Seiring dengan berjalannya cerita dan resolusi mulai muncul, tone yang dihadirkan berubah menjadi lebih hangat dengan sentuhan warna kuning, orange dan tentunya lebih banyak sinar matahari yang masuk ke dalam frame.

Secara pribadi, saya memang menyukai film-film yang mengikutsertakan elemen-elemen visual dalam film untuk “tumbuh” bersama ceritanya. Salah satu film yang saya sukai pertumbuhannya adalah film Pieces of A Woman, yang saya ulas juga di blog ini.


Baca Juga: Pieces of a Woman: Perjalanan Perempuan dalam Menghadapi Kehilangan


Membahas isu kesehatan mental

Pada film ini, isu kesehatan mental menjadi salah satu isu yang ditonjolkan. Sisi kehidupan Pin Wen yang bergulat dengan kondisi mental yang ia alami membuat kita ikut merasakan kejanggalan, keresahan, kebingungan, kehilangan hingga akhirnya menemukan jalan sebagai solusi dari masalah kesehatannya. 

 

 


Sayang sekali, kejadian-kejadian yang terjadi pada Pin Wen hanya diceritakan dalam bentuk mozaik-mozaik yang muncul sesekali sehingga saya sendiri kurang dapat “feel” mengenai trigger utama yang menyebabkan Pin Wen mengalami Psikosis. Apakah karena kekhawatiran akan anaknya? Apakah karena perpisahannya? Apakah karena pemotongan gaji di perusahaannya? Atau kah karena suasana temaram yang selama ini ia rasakan di flatnya? Atau malah jangan-jangan semua trigger-trigger inilah yang akhirnya terakumulasi dan menjadi penyebab sakitnya?

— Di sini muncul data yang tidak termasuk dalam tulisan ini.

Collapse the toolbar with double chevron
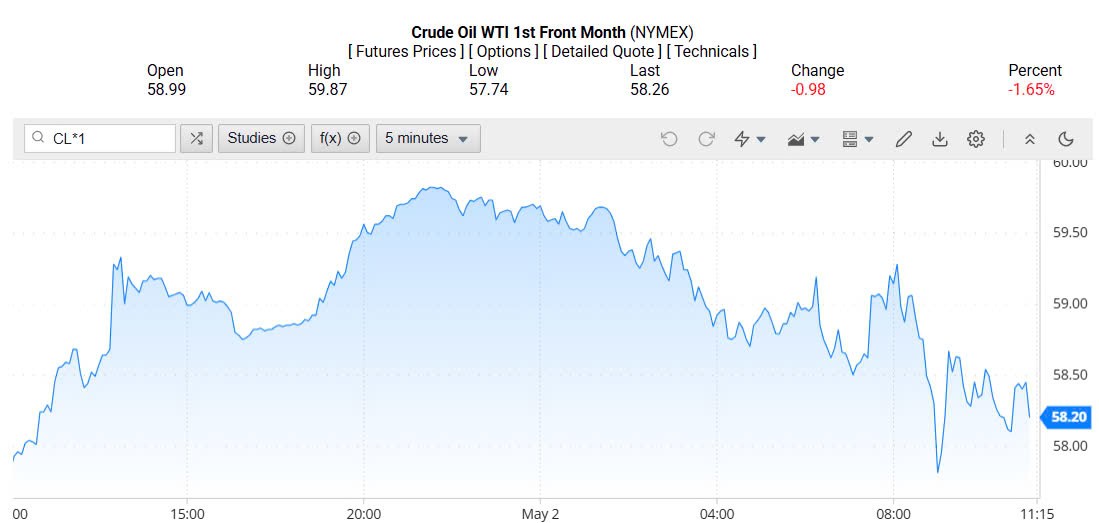The height and width of the screenshot is (523, 1099). (x=1030, y=139)
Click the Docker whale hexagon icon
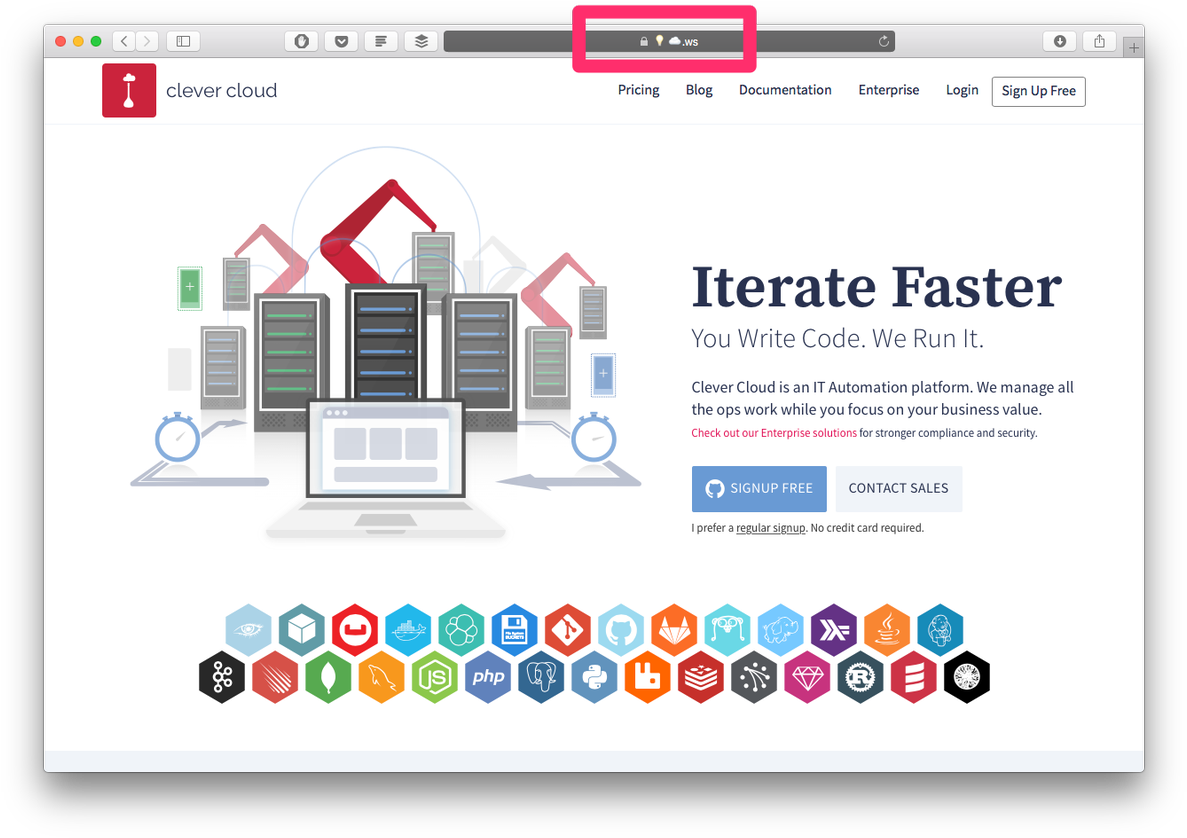This screenshot has width=1187, height=838. pyautogui.click(x=408, y=630)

Terlepas dari apapun pemicunya, perjalanan Pin Wen dengan kondisi kejiwaannya serta dukungan dari Xiao Jing patut diacungi jempol. Chemistry yang terbangun antara kedua aktris ini begitu menyatu, didukung dengan plot yang mengalir dengan natural. Dalam film ini, kita diperlihatkan bagaimana kesehatan mental dapat terganggu dengan berbagai pemicu, dan dibutuhkan lingkungan yang suportif yang mampu memvalidasi, membersamai dan memberikan ruang aman untuk mereka. 

 

 


Nggak hanya dari sisi Pin Wen saja, tapi kita juga diajak melihat bagaimana orang-orang di sekitar Pin Wen ikut bersama memberikan dukungannya untuk Pin Wen. Dan ini disajikan dengan sangat apik lewat peran Xiao Jing yang berhasil memperlihatkan optimismenya, kecerdasannya, kelelahannya, hingga kebingungannya. Sebuah pengingat bahwa masalah kesehatan mental nggak hanya mempengaruhi satu individu saja tetapi juga banyak orang di sekitarnya.

 

Pandemi sebagai isu sosial yang dibawa sebagai latar cerita

Seperti yang sebelumnya saya sampaikan, pandemi nggak hanya akan didokumentasikan dalam jurnal ilmiah, tetapi juga karya-karya seni, salah satunya adalah film ini. Mong-Hong dapat menangkap situasi pandemi dengan baik.

 

 


Tidak hanya kebiasaan menggunakan masker, tetapi juga hal-hal yang berdampak besar pada kehidupan masyarakat seperti melambatnya laju ekonomi sehingga banyak perusahaan yang harus memangkas gaji karyawan hingga lebih dari setengahnya, kecemasan yang muncul karena berada di tengah situasi yang tak pasti, serta peraturan-peraturan baru yang muncul karena pandemi itu sendiri, misalnya seperti saat Xiao Jing tidak dapat menemui ibunya karena masih berada dalam masa isolasi karena kontak erat saatnya ibunya dirawat di rumah sakit.

Menurut saya, Mong-Hong berhasil menangkap momen pandemi dengan baik, tanpa dramatisir yang berlebihan. Sehingga membuat siapa saja yang menontonnya merasa bisa “relate” dengan apa yang dirasakan setiap tokoh yang ada di dalam film ini.


Akhir kata

The Falls memang film yang menyajikan alur film yang dibangun lambat, namun untuk kamu yang menikmati film drama kehidupan dengan alur seperti ini, saya rasa tidak ada salahnya memasukkan The Falls dalam salah satu daftar tonton. Terlebih, selain hubungan ibu dan anak, The Falls mengajak penontonnya melihat dunia dari kacamata seseorang yang memiliki psikosis, dan tumbuh, jatuh, bangun hingga akhirnya keluar dari masa-masa sulitnya.